The blockout will guide all underlying shapes and will be the determining factor in nailing the proper overall proportions for your character.
This stage will require the most amount of scrutiny and should not be overlooked. The shapes can and should be crude with no thought to detail at this point.
Try to make sure to block in as many components of the concept as you can to help you get a better idea of the overall design.
Utilizing dynamesh and Zremesher in unison will help you keep your iterations quick and simple to allow the focus on the overall shapes.
Also learning how to sculpt using the “Dynamic Subdivision” workflow, as well as creasing, will help you get clean shapes and keep your sculpt polycount low until you are ready to add more detail. This primarily focuses more on stylized projects which is what were covering on this article.
TIP: Try to add a side by side comparison of the original concept you are using and the model you are working on to really get those proportions nailed in.
AND ALWAYS ASK FOR ANOTHER PAIR OF EYES TO CRITIQUE YOUR WORK.
Having someone come in and get their “fresh” eyes on your work might help you find something you weren’t able to see.
Blockout Stage 2
At this stage, your proportions should be pretty close to final and you should only be dealing with subtle changes.
Now that your core shapes are in, you can start focusing more on the silhouette of the character and finding visual interest.
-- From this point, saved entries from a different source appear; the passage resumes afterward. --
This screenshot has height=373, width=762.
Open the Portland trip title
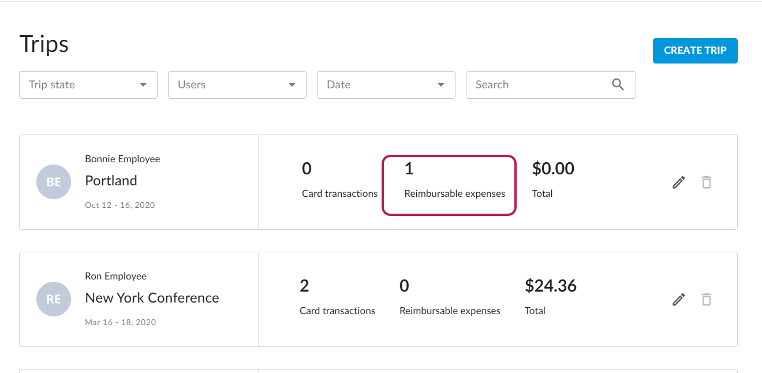[111, 181]
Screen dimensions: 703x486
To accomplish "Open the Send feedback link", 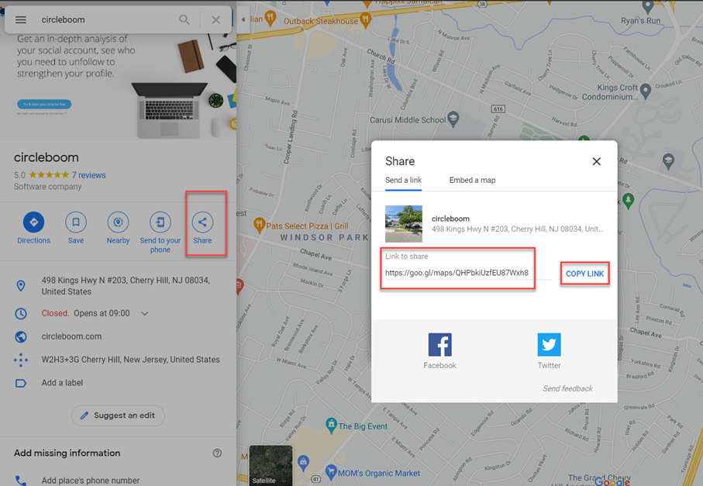I will pyautogui.click(x=567, y=388).
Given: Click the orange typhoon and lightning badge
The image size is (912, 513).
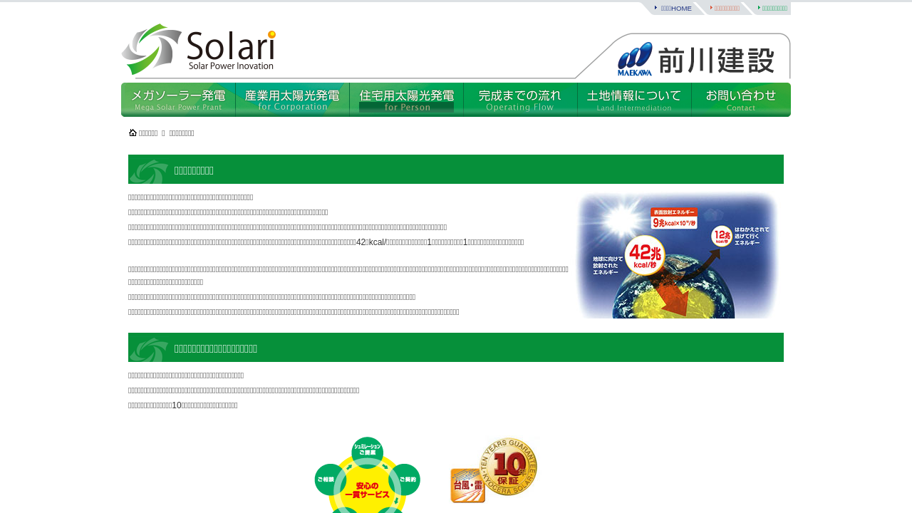Looking at the screenshot, I should (x=467, y=485).
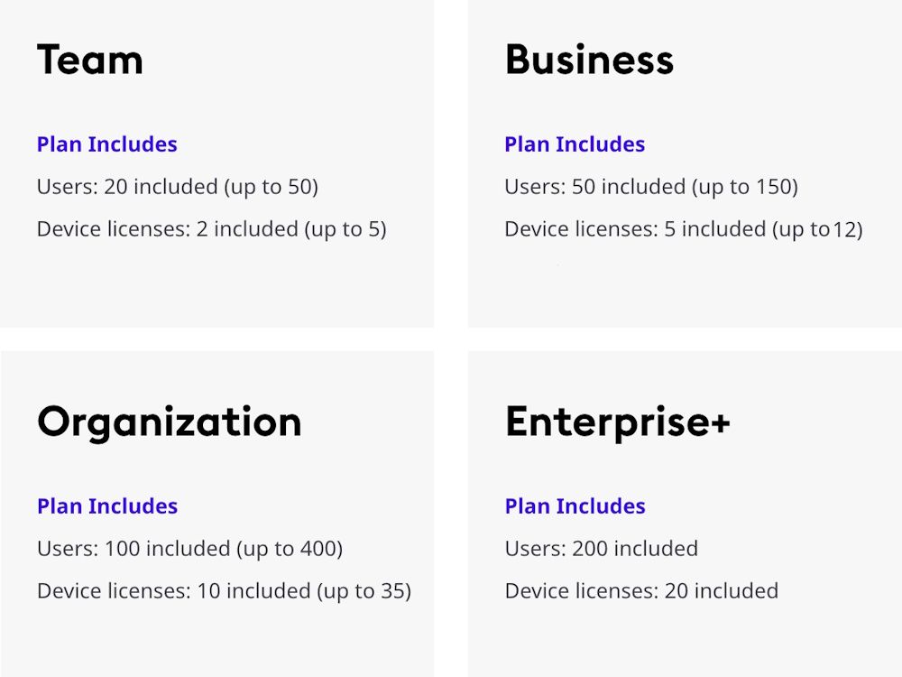Select the Enterprise+ users line, 200 included
Viewport: 902px width, 677px height.
point(601,549)
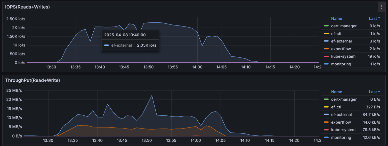Image resolution: width=388 pixels, height=146 pixels.
Task: Toggle monitoring series name in IOPS legend
Action: click(341, 64)

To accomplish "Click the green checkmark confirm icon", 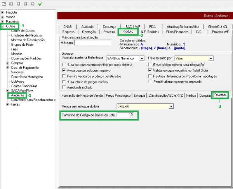I will [40, 4].
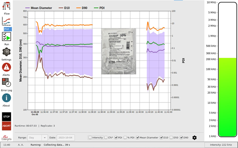The height and width of the screenshot is (148, 238).
Task: Select the Plot chart icon
Action: coord(7,23)
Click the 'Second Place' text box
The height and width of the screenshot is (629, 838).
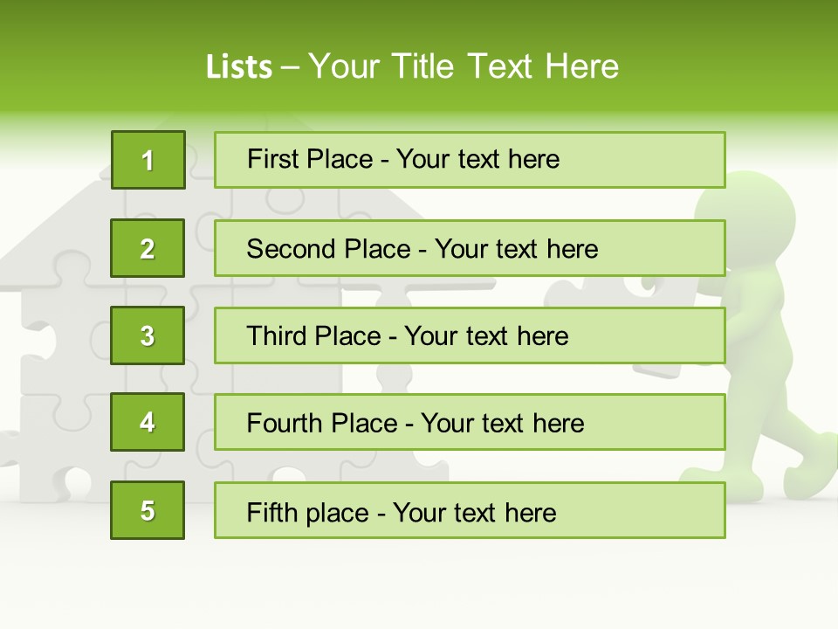click(x=470, y=248)
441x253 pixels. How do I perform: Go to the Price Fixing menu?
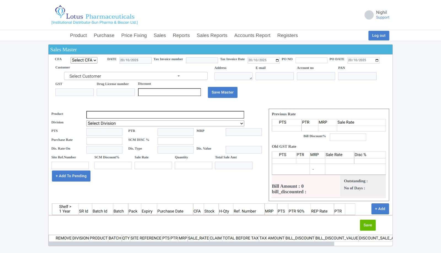(x=134, y=35)
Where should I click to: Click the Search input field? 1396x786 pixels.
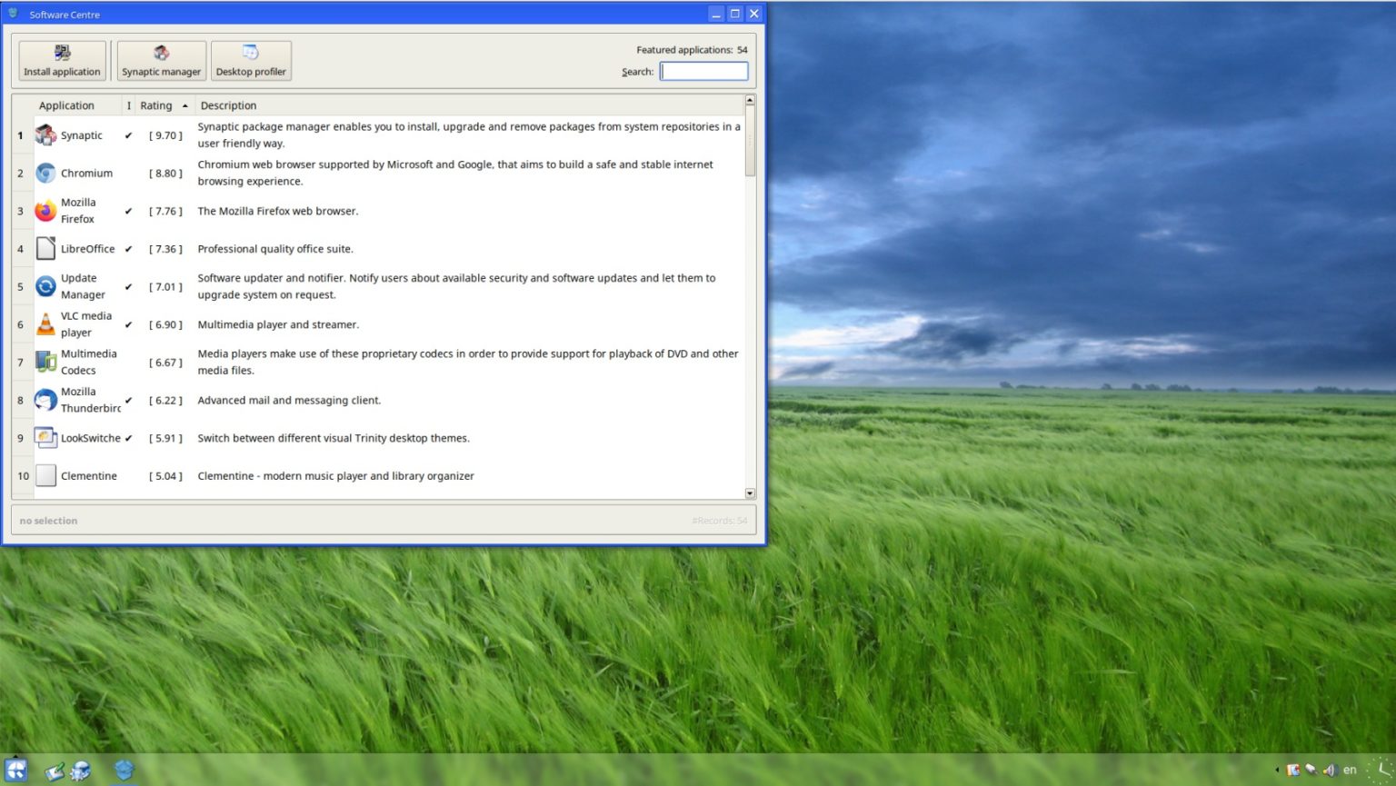[x=703, y=72]
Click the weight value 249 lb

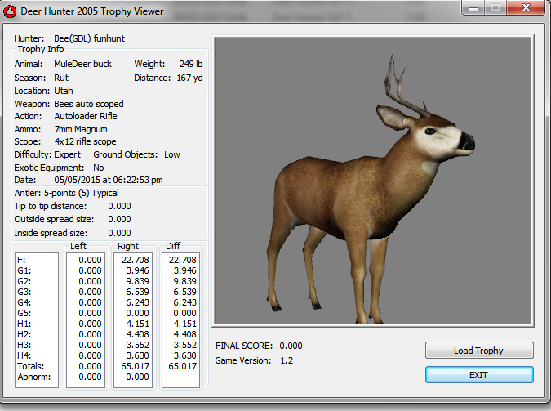click(x=191, y=64)
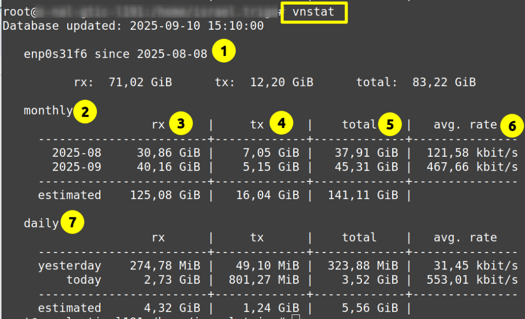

That being said, it should still feel somewhat loose.
Adding a little bit of polypaint in Zbrush or masking a certain area to get a better idea of color scheme can also add to the overall perception of the final product.
TIP: I always recommend to work in the program that best suits your modeling speed.
If that means making quick block outs in Maya or 3DsMax, then so be it. It’s not crucial to always stay in one program, although there are some benefits, it’s best to maximize efficiency with speed as best you can.
Blockout Stage 3
I would say that this is the stage where the refinement can begin.
Again, utilizing the previous stage to drive your refinement, you can start to add secondary detail to your sculpt such as fabric folds and refining your bevels for clean subdivisions, breaking up the larger shapes into smaller chunks until you get a more meticulous aesthetic.
In my experience it’s better to pump out as many of the components you’re more comfortable with making then to get hung up on the ones you don’t, you’ll get into a better flow that way.
This stage is probably my favorite part of sculpting.
At this point you should have all your shapes blocked in, proportions nailed and secondary forms laid in.
This is where the concern for the overall shape can take a back seat. The final tertiary detail such as sculpting small wrinkles, fur detail, metal scratches and overall damage can be applied.
Once you have your first pass of the sculpt it’s good to get another pair of eyes on it again to really hone in on those details and refine even further.
TIP: It’s important to keep in mind not to distribute too much detail in one area without balancing it with the other areas.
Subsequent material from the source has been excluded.